━━━━━ TASK DATA ━━━━━

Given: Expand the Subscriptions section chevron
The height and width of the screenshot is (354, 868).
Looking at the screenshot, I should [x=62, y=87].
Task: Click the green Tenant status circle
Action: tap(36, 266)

━━━━━

_INSTRUCTIONS FOR THE TASK:_
Write out exactly the lines from the line with "The height and" to the close of the listing above, including both of those lines.

_SOLVED EXERCISE:_
The height and width of the screenshot is (354, 868).
Looking at the screenshot, I should [x=62, y=87].
Task: Click the green Tenant status circle
Action: tap(36, 266)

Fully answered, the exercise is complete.